Blood Splat II
Powerman 5000 crunch to the majors
by Gary Susman
One way for a band to avoid the sophomore slump is to re-release their
attention-getting debut. Now that Hub indie-rock faves Powerman 5000 have
reinvented themselves as a major-label Los Angeles quintet, that's what they've done, sort of. Their new
Mega!! Kung Fu Radio (DreamWorks) features remixed and remastered
versions of the cuts on their 1995 debut, The Blood Splat Rating System
(Conscious), plus three new songs: the title track, "20 Miles to Texas 25 to
Hell," and the hidden track "File Under Action."
Of course, Blood Splat was little heard beyond Route 128. "It
represented a first album perfectly, as a combination of things the band had
written over the last three years," says singer/lyricist Spider. "We didn't
want to write a whole new album in three months. The only fear was that our fan
base in Boston already had the record. That was our motivation in putting in a
couple new songs and fixing the record. The mastering job on the first album
was weak and unaggressive and not loud enough. The new mastering job is great.

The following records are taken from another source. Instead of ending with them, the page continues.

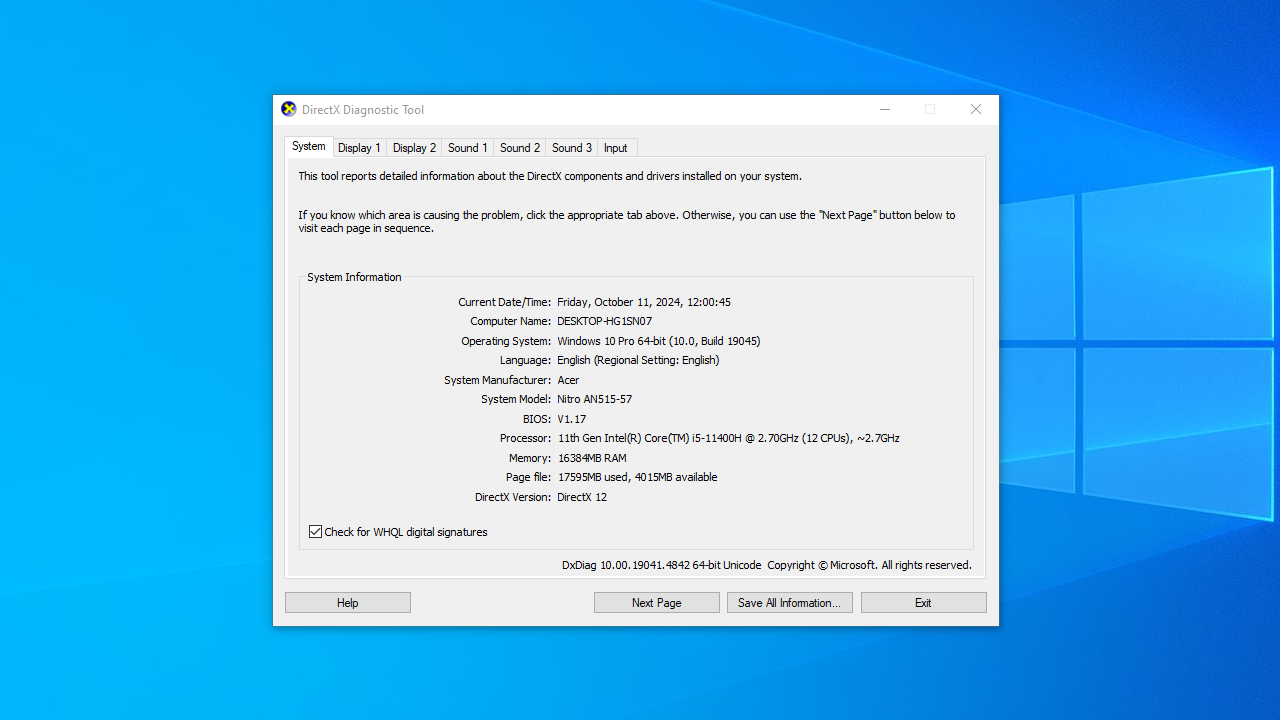This screenshot has width=1280, height=720.
Task: Click Save All Information button
Action: [789, 603]
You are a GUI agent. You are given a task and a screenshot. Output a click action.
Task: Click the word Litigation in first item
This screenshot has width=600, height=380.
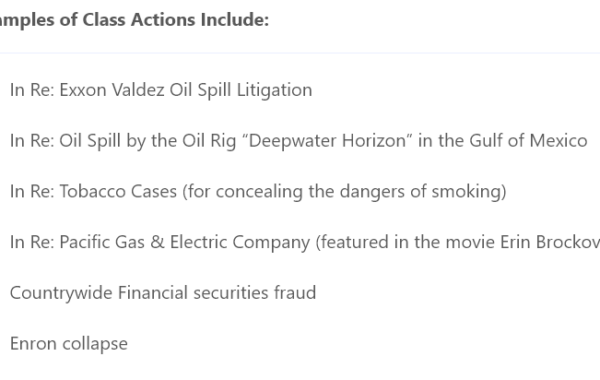tap(274, 90)
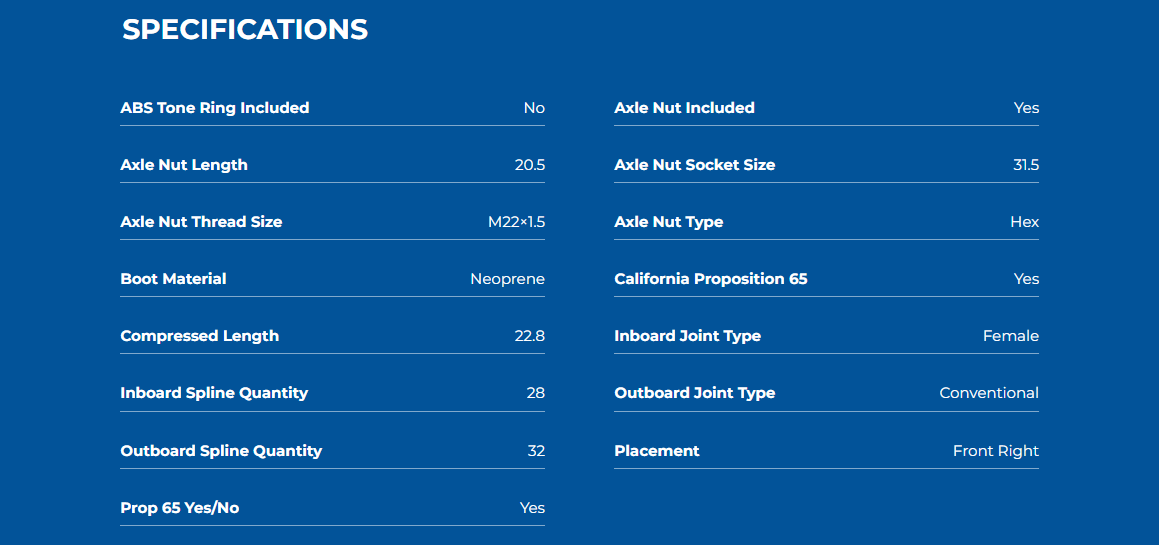
Task: Click the Neoprene boot material value
Action: pyautogui.click(x=508, y=279)

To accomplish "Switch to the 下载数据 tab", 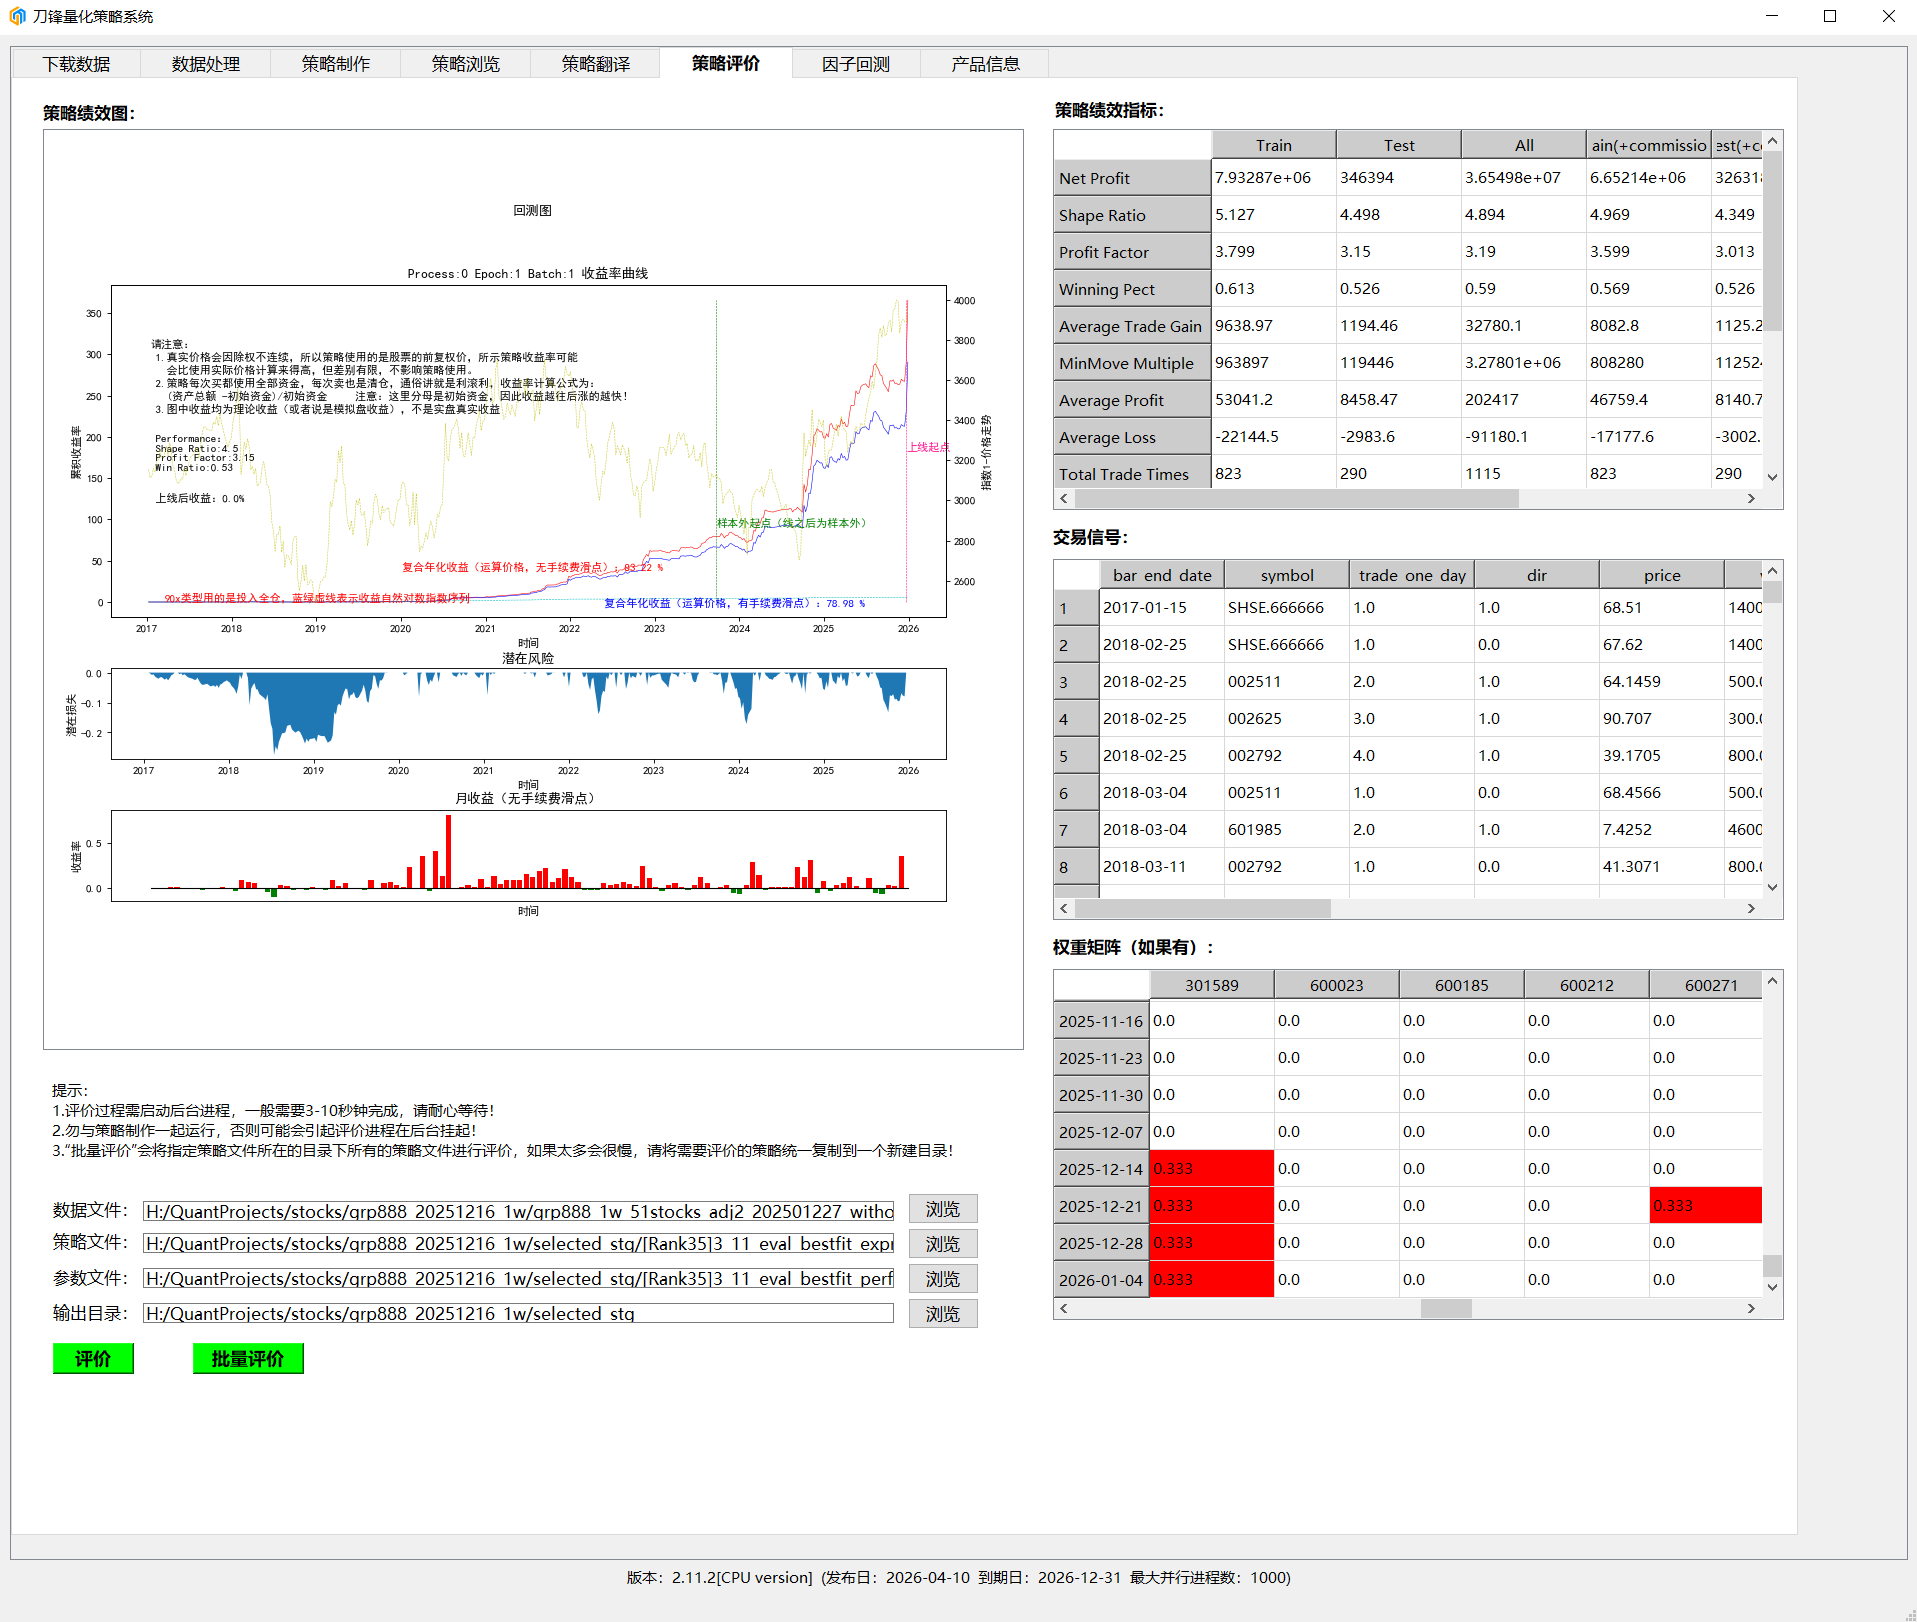I will [x=76, y=64].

It's pretty subtle, but it sounds really new to me, and I hope it will to
people who have the original."
Mega!! certainly doesn't stint on loud or aggressive, yet it maintains
the dexterous balance between hip-hop and metal that made Blood Splat a
winner in both categories in last year's Boston Phoenix/WFNX Best Music
Poll. Despite sudden tempo shifts, the songs flow together. The solid rhythm
section -- the fluid skitterings of bassist Dorian and the Soundgarden stomp of
drummer Al and percussionist Jordan -- anchors the band in both funk and
hardcore camps. Versatile guitarist Adam 12 hops abruptly and easily from
Sabbath-esque power chords to Isaac Hayes-like wocka-wocka chicken scratching
to novelty-song twangy goofiness. On top is Spider's growl, coolly rapping in a
laconic, Snoop-like drawl or a bellow that inevitably recalls Rob Zombie,
Spider's brother (and the band's co-manager).

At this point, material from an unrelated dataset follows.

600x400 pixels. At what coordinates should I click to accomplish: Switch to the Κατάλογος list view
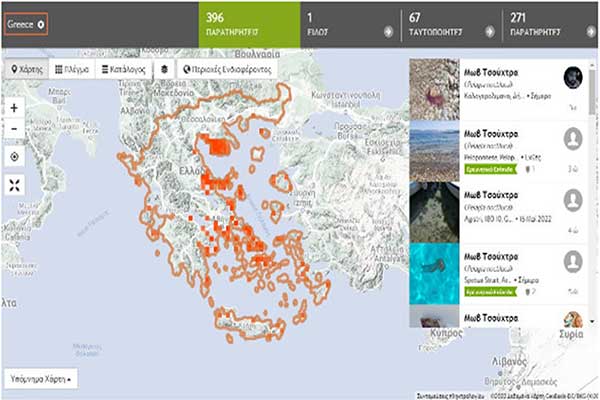124,70
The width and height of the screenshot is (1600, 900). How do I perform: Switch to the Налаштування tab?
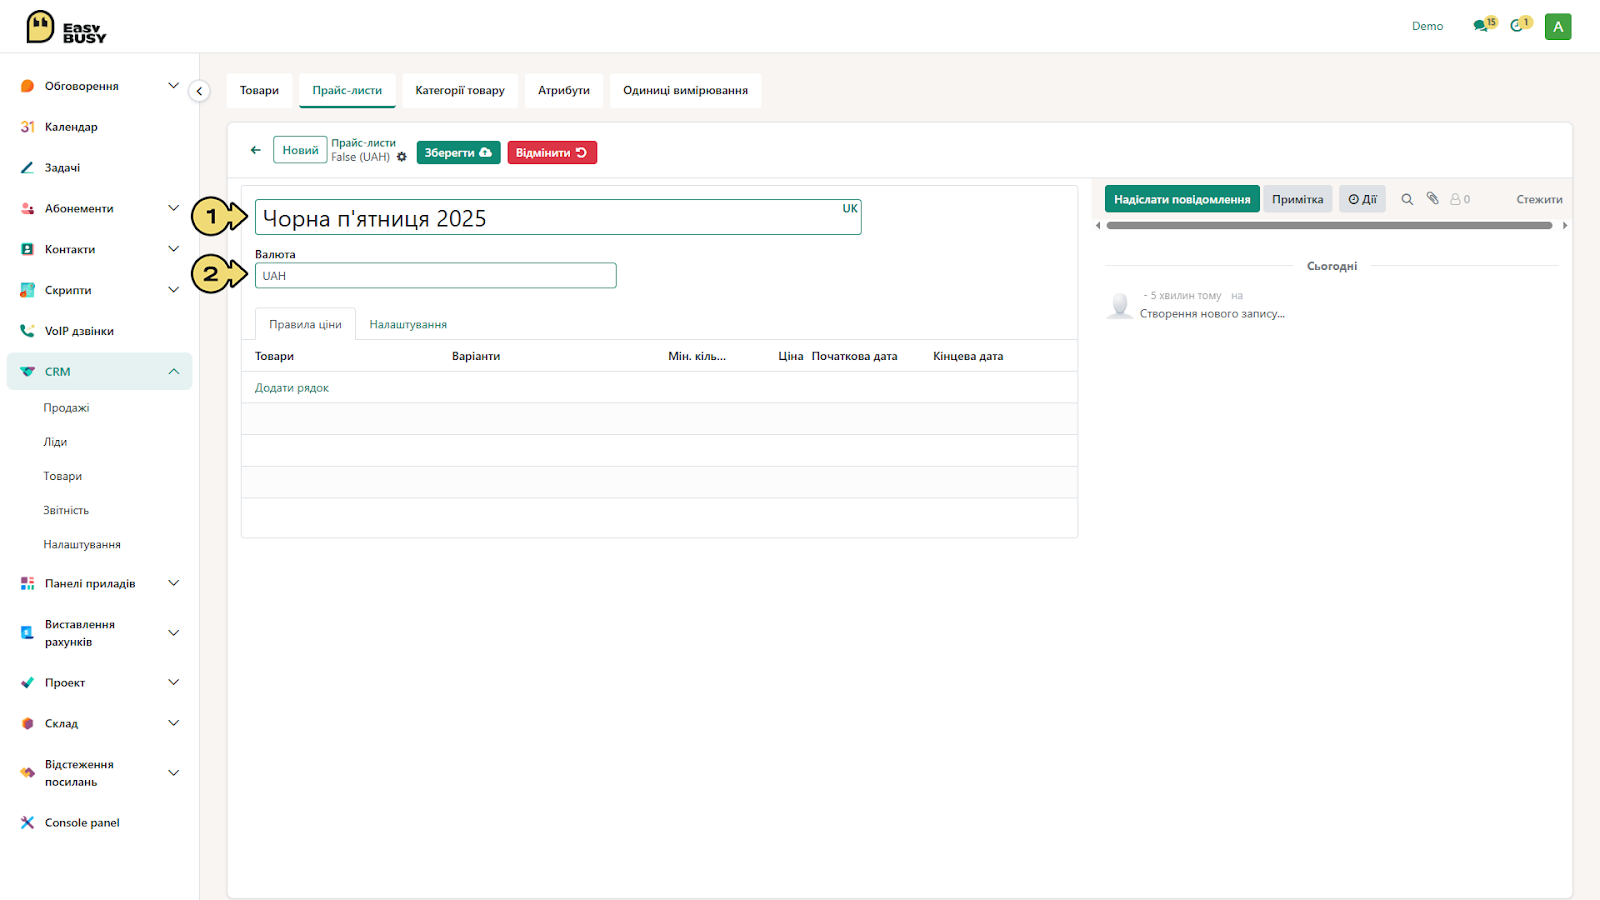pos(408,324)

PM5K are not White Zombie, though Spider and his brother both enjoy dumping
their favorite bits of trash culture into a psychedelic blender. "Growing up
was this sort of media-junk, museum kind of vibe," Spider explains. "We didn't
care about little league. We were more interested in what time Star Trek
came on. We were obsessed by a lot of that stuff. It seemed sort of meaningless
at the time, but now it all comes into play." Mega!!'s songs are filled
with not-yet-overused movie and TV references (lines from Jaws, Taxi
Driver, Earth vs. the Spiders, ninja movies) and samples (Star
Trek dialogue, Cheap Trick concert noise).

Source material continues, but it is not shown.